Granite is not the only natural stone available for your benchtop. The alternatives can, in fact, be dizzying. Marble, soapstone, quartzite, limestone and slate are among the options and they each have their positives and negatives. This opens up an even wider range of design options, from the pure luxury of marble to the clean functionality of soapstone, which you may have seen during your school days on the table tops in your high school chemistry class.
But none of them are as durable as granite. All benchtops, including granite, require maintenance, including being sealed periodically. Many stones like marble, limestone and soapstone are softer than granite. Some stones scratch rather easily, though, in many cases, the scratches can be buffed out. Consider carefully how you will use your benchtop, how much ware they are going to see and how committed you are to maintenance before you select a stone for your kitchen benchtop.
Engineered stone, on the other hand, is virtually foolproof. The beautiful marble floor at your downtown
office building is likely not marble at all, but engineered stone. Many commercial designers select engineered stone for any situation where the stone is going to see heavy traffic and needs to stay looking good. The same technology can be applied to your kitchen benchtop.
And engineered stone is looking better all the time.

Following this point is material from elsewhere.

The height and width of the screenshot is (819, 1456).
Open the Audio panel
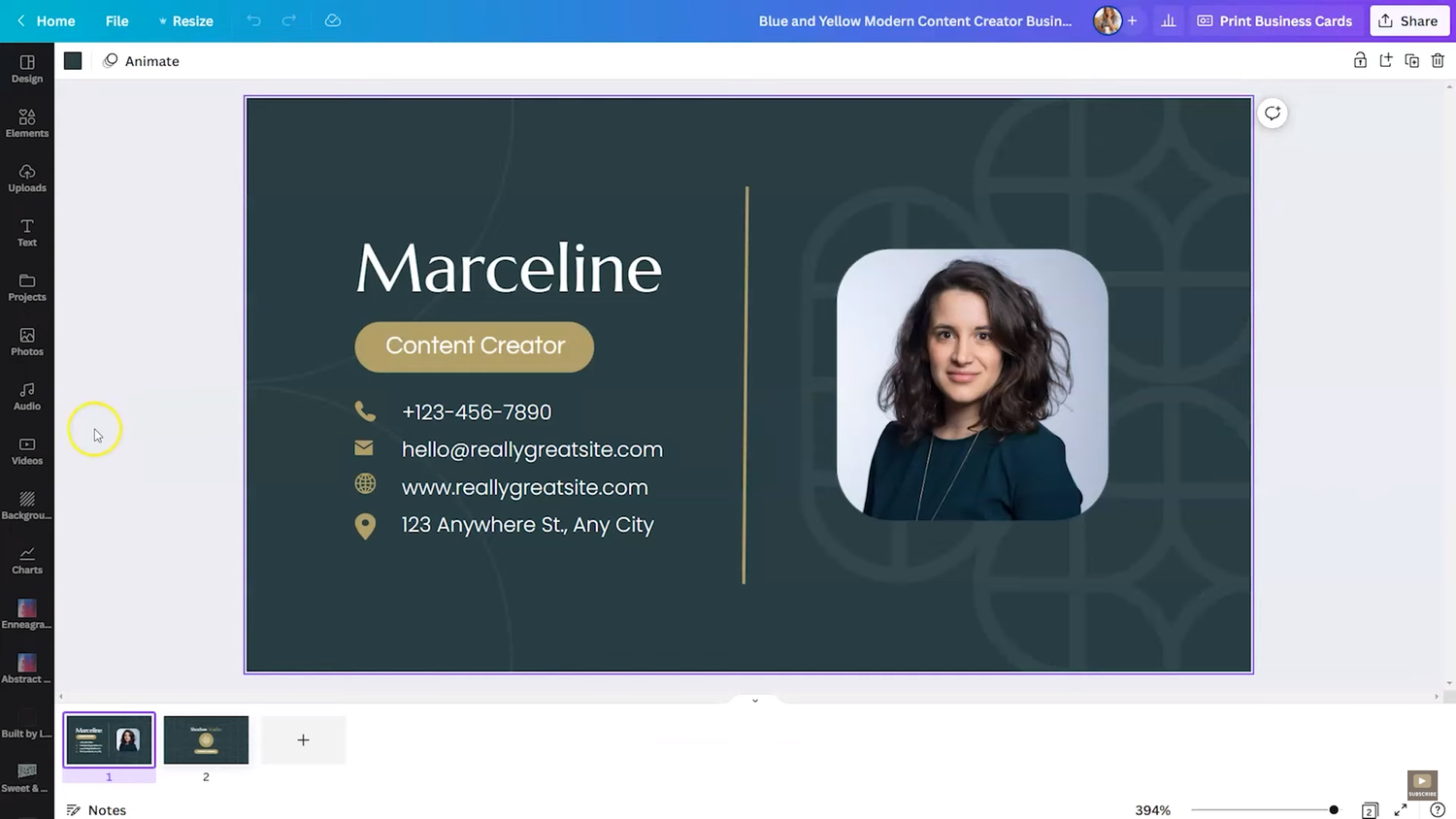tap(26, 395)
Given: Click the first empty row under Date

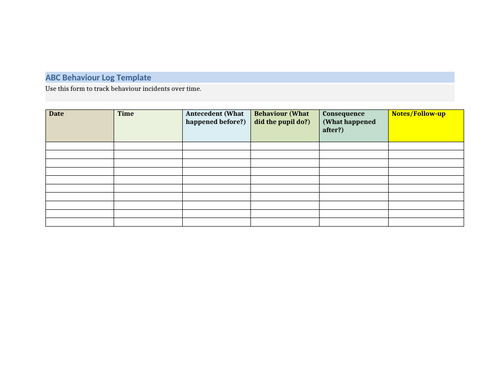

There was a time when designers shied away from engineered stone because its colour was too uniform and it did not have that natural look that many other benchtop materials do. Times are changing. Manufacturers are getting better and better and mimicking the colours, patterns and veining seen in natural stone. If you love the look of marble or other softer stones, or even something totally different, but you need durability, consider a manufactured stone that mimics the look you’re after.
Concrete is an option too. While you may think its best uses are outside your home as steps or sidewalks, concrete is increasingly finding is way into kitchens. In the past, many concrete benchtops were poured in place, manufacturers and installers are increasingly moving to a pre-cast process. This has enabled the manufacturers to address issues with cracking by forming the concrete in the controlled environment of the factory and using modern reinforcing technology.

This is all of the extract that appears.